◆ **Exercise**: Copy out each record that follows exactly, and omit any picture you find.
┌──
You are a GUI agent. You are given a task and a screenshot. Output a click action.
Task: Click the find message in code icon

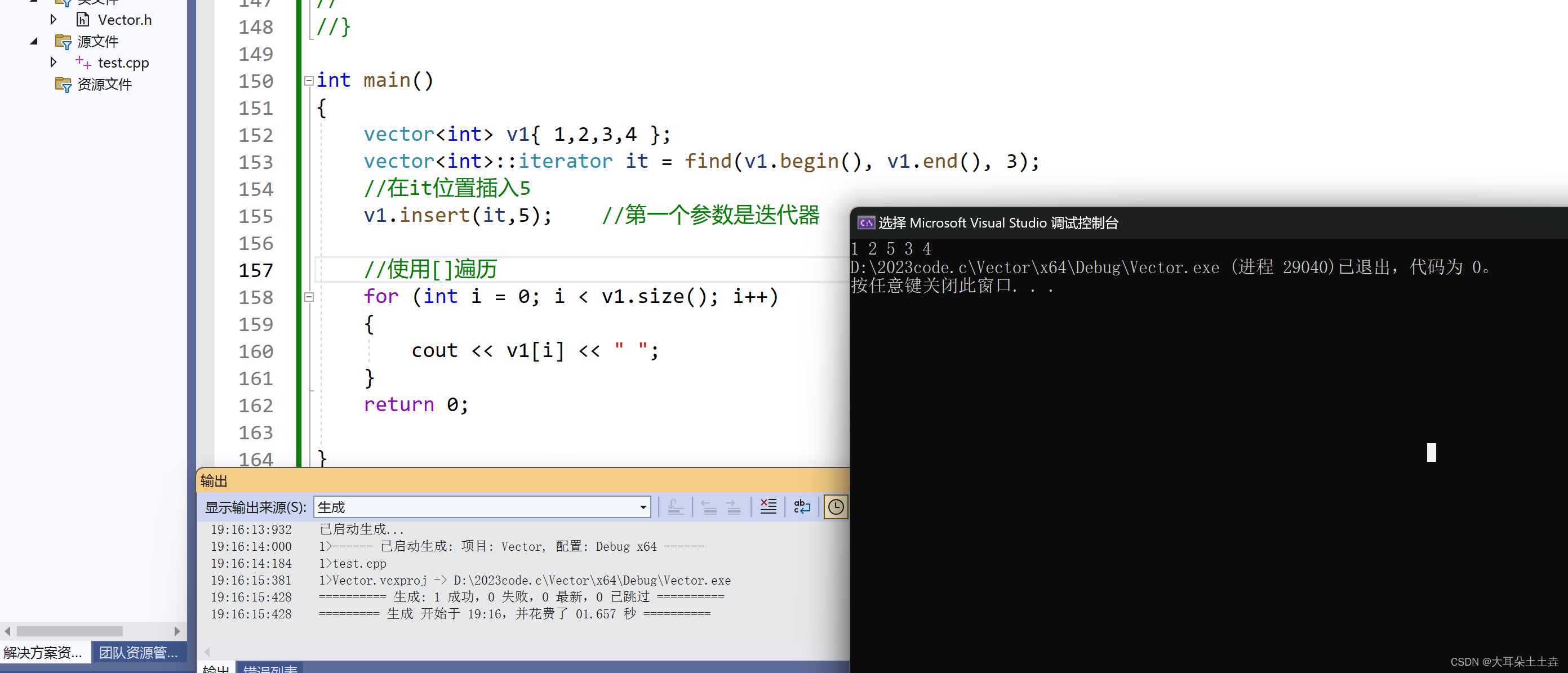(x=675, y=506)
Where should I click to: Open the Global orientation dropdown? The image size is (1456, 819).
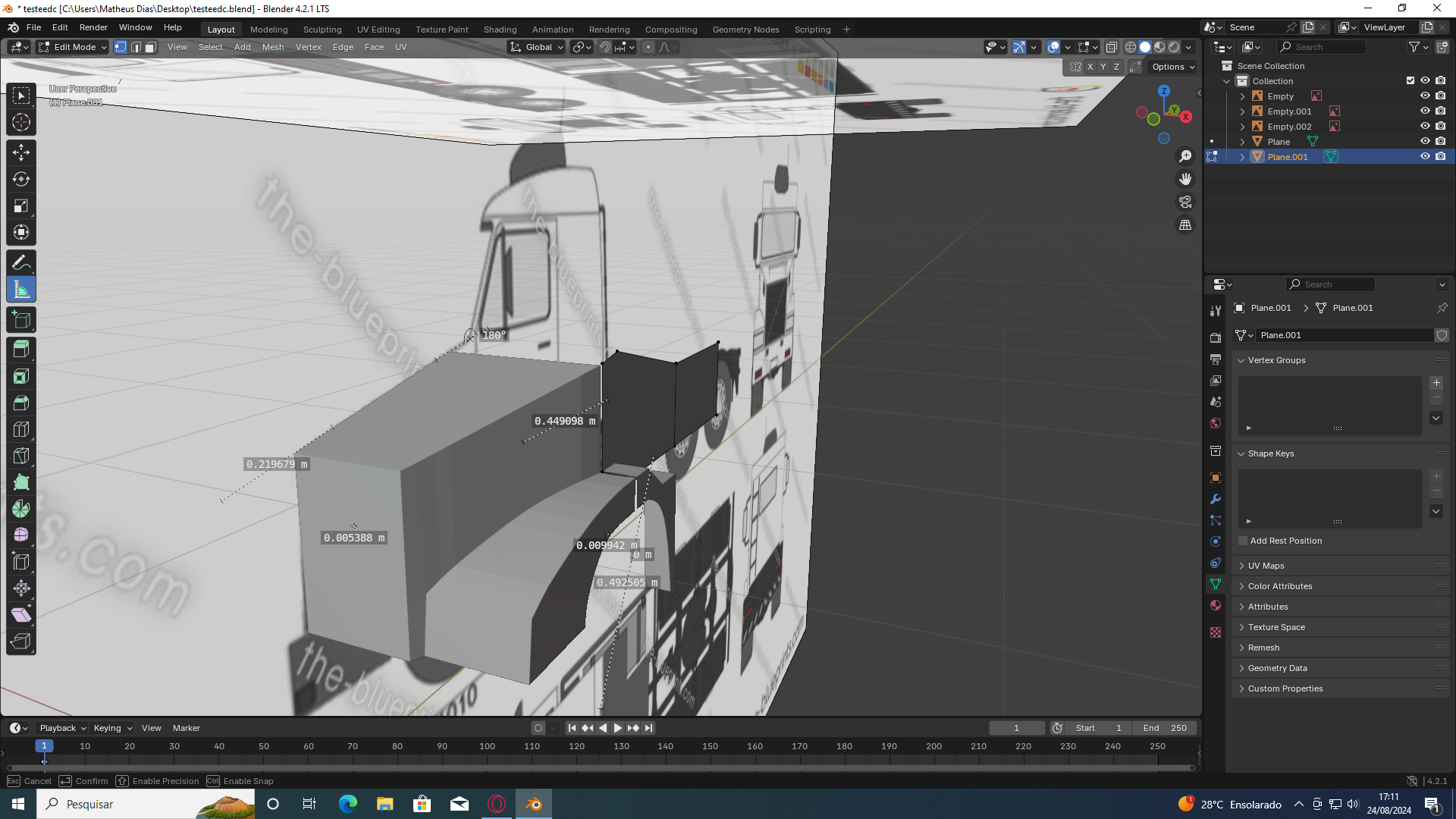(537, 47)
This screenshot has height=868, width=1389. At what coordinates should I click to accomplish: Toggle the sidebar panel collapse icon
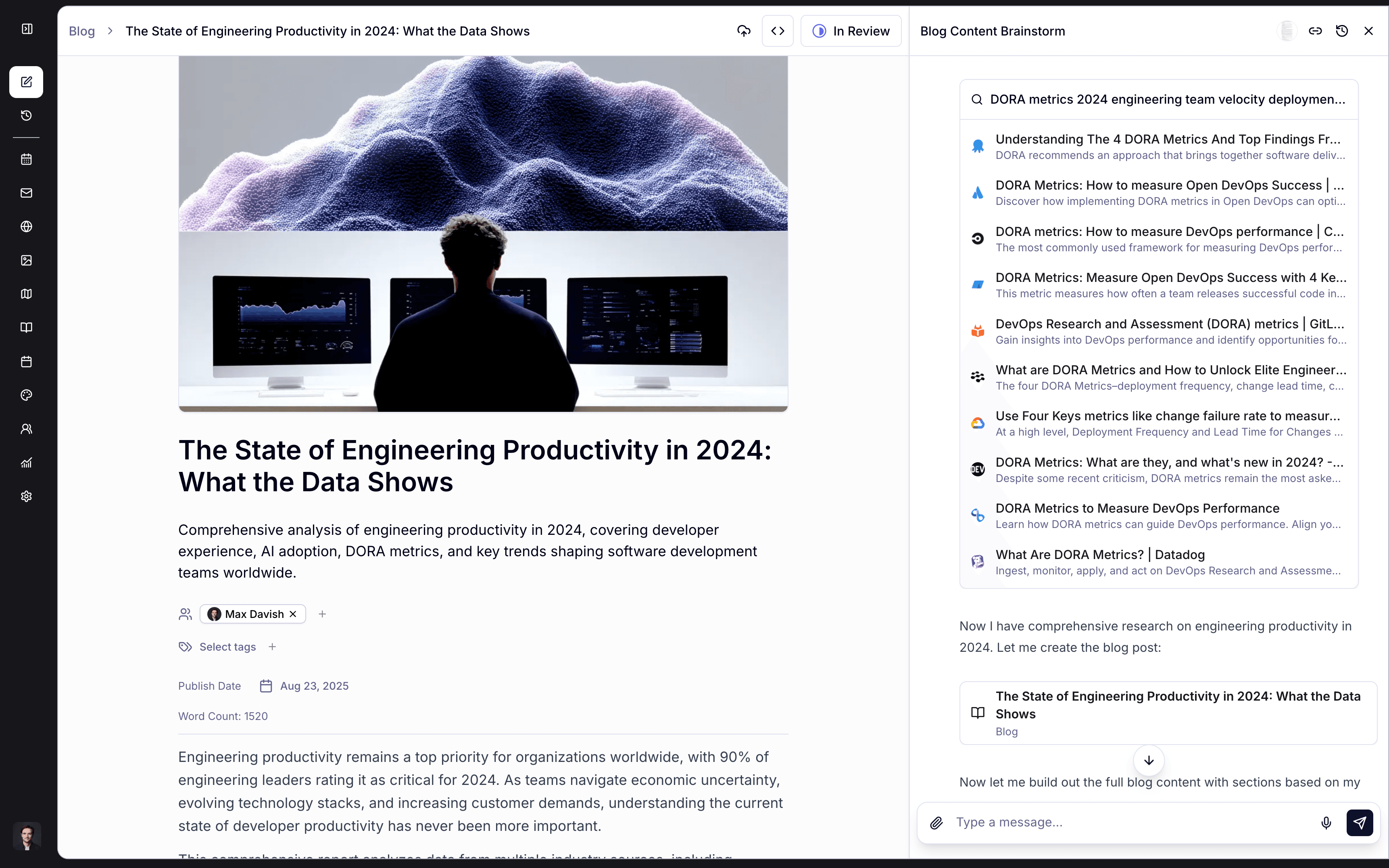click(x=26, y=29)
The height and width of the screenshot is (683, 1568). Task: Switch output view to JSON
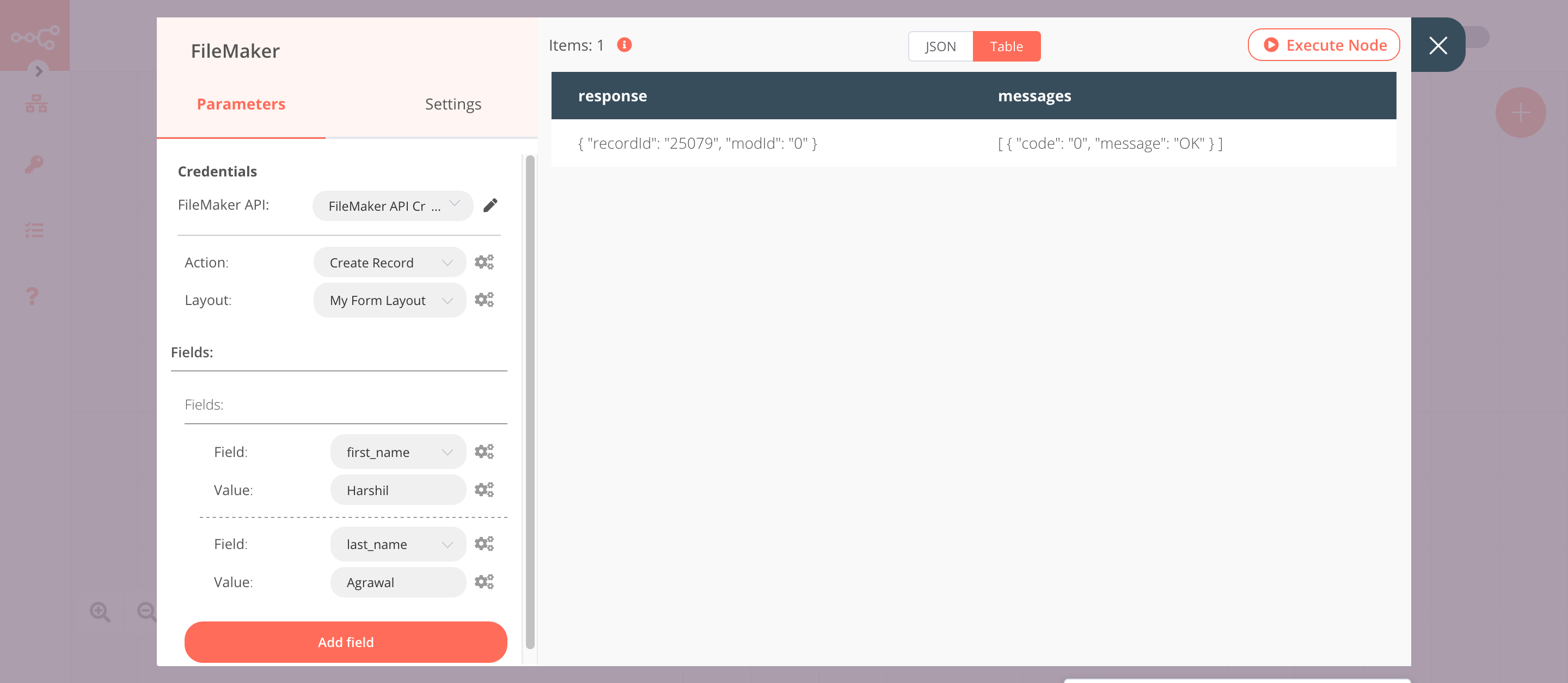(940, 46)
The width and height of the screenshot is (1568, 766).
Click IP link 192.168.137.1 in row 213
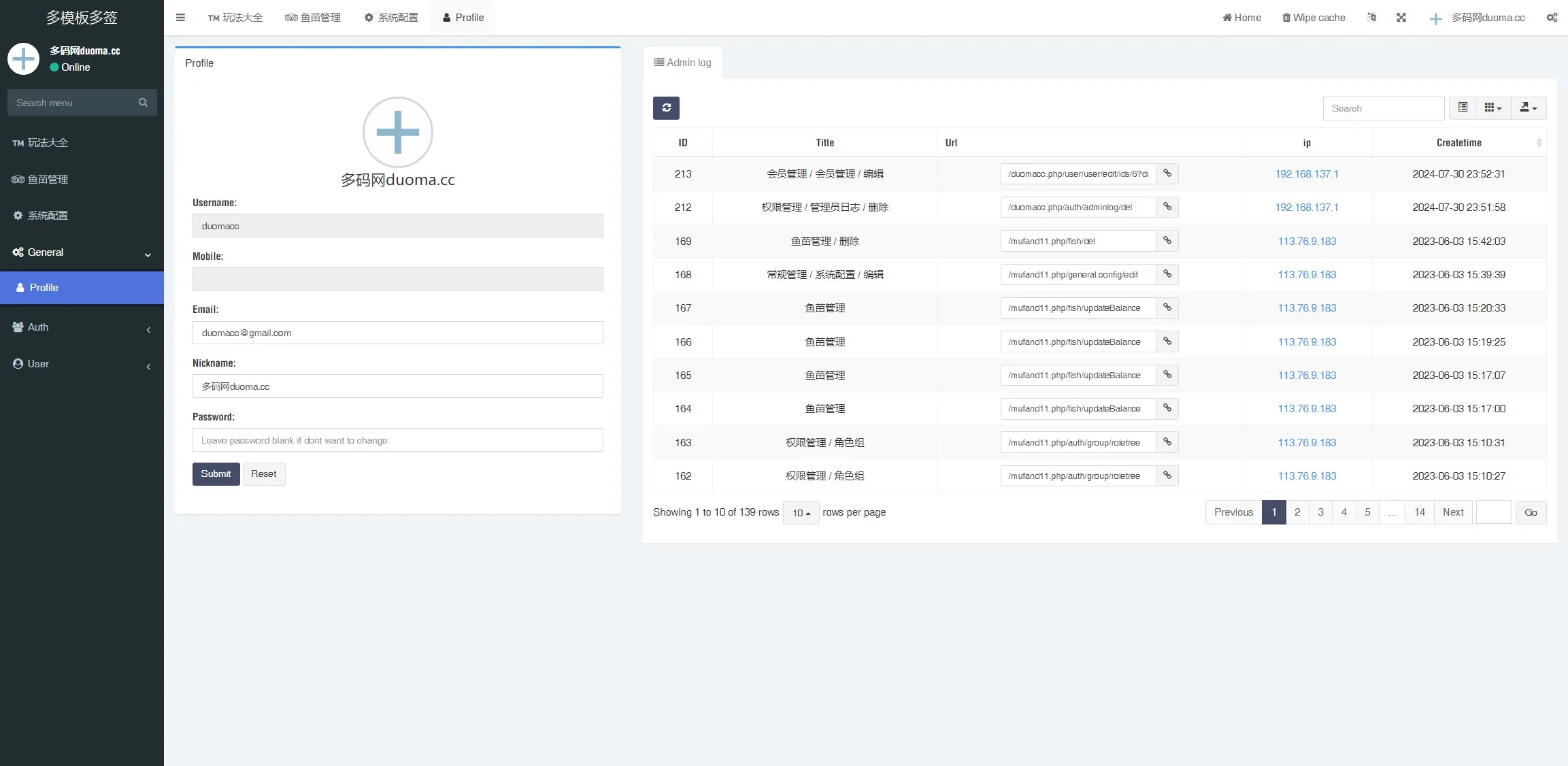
└──
◆ **Written answer**:
You are a GUI agent. You are given a task and a screenshot. Output a click action.
Task: Click the find message in code icon

(x=675, y=506)
Where should I click to: Open the Global orientation dropdown? The image size is (1456, 819).
(537, 47)
This screenshot has height=868, width=1389. At what coordinates should I click to accomplish: Toggle the sidebar panel collapse icon
click(x=26, y=29)
The height and width of the screenshot is (683, 1568). Task: Switch output view to JSON
(940, 46)
The width and height of the screenshot is (1568, 766).
Click IP link 192.168.137.1 in row 213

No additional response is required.